Este método foi desenvolvido inicialmente pelo australiano Percival Alfred Yeomans (1905-1984) nos anos 50. O seu objetivo era reabilitar solos agrícolas degradados, secos e sazonalmente sujeitos a fogos florestais. Desde então tem sido adotado em várias regiões do mundo em terrenos agrícolas e florestais com algum declive, com distribuição errática da chuva, precipitações abundantes em determinadas alturas e solos degradados. Este sistema permite conservar a água da chuva que cai numa propriedade durante mais tempo, distribuindo-a de uma forma mais eficiente, aumentando a taxa de infiltração, enquanto se reduz o escoamento superficial e a evaporação, possibilitando uma melhoria significativa da fertilidade e estrutura dos terrenos, pois ao melhorar a distribuição da humidade no solo a atividade biológica é promovida, aumentando significativamente o teor total da matéria orgânica.

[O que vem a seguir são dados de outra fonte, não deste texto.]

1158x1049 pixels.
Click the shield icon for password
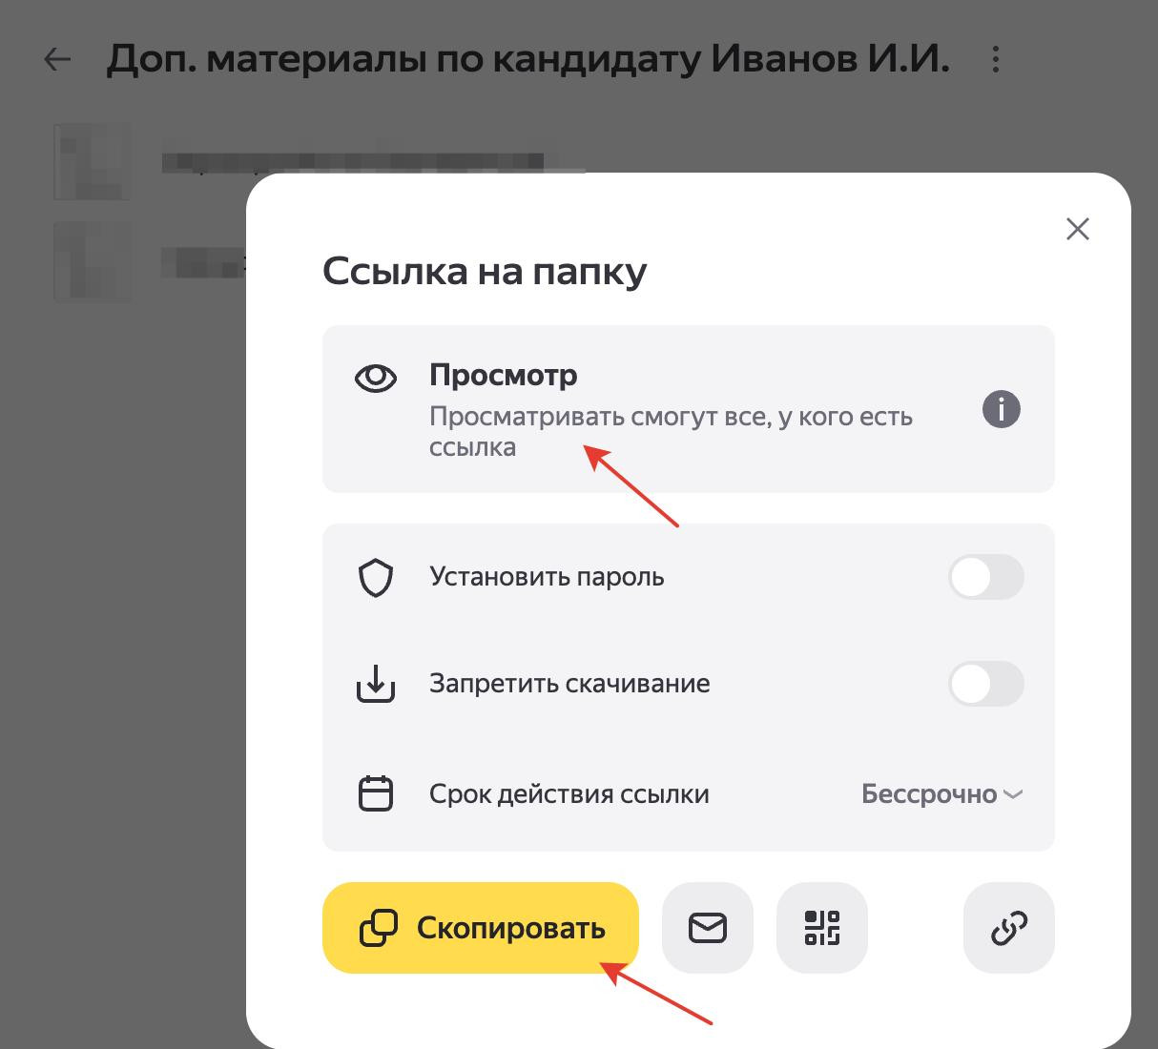[x=376, y=578]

A implantação deste sistema nos terrenos agrícolas ou florestais inicia-se com um estudo topográfico do terreno que desenha curvas aparentemente niveladas, mas que efetivamente são de ligeiro desnível (1,5 a dois por cento), descendo a partir das zonas de acumulação de água mais elevadas, até às zonas de secura mais abaixo em cota. Por outro lado, desvia a água das zonas de forte escorrência para zonas mais secas. Estas linhas são as linhas de plantação ou de sementeira e são feitas com um equipamento (arado Keyline/Yeomans) desenvolvido para evitar o reviramento do solo superficial e desenhar pequenas galerias subsuperficiais, cinco centímetros abaixo da zona de solo arável. Este arado é utilizado apenas duas vezes por ano, uma na primavera e outra no outono, o que significa que em cada ano a profundidade de solo irá aumentar, principalmente, nos solos pobres, secos e delgados. A aplicação do sistema keyline permite ainda planear a localização de charcas e barragens, nos locais de cota mais elevada e nunca em rios ou ribeiras, usando os princípios do sistema para aumentar a área de captação dessas charcas.

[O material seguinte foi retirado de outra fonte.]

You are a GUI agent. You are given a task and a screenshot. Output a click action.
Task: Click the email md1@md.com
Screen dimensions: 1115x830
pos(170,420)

O sistema keyline começou a ser utilizado em Portugal e no Alentejo em algumas explorações pioneiras, procurando-se fazer uma gestão inteligente do terreno agrícola. A Esdime – Agência para o Desenvolvimento Local no Alentejo Sudoeste tem sido uma das grandes promotoras deste método através do projeto “Pastagens regenerativas – Promover a adaptação climática, regeneração e sustentabilidade dos sistemas pecuários extensivos em territórios de elevado risco de desertificação ambiental”. Este projeto tem proporcionado diversas formações e ajudado os agricultores a adaptar e implementar este sistema à sua propriedade agrícola. O Alentejo tem sido particularmente afetado pela mudança climática e por um uso inadequado do solo. Donde, este projeto poderá ajudar os agricultores alentejanos na adaptação a um novo clima na região, na regeneração ambiental e na sustentabilidade da gestão agropecuária extensiva, em territórios de elevada aridez e suscetíveis à desertificação.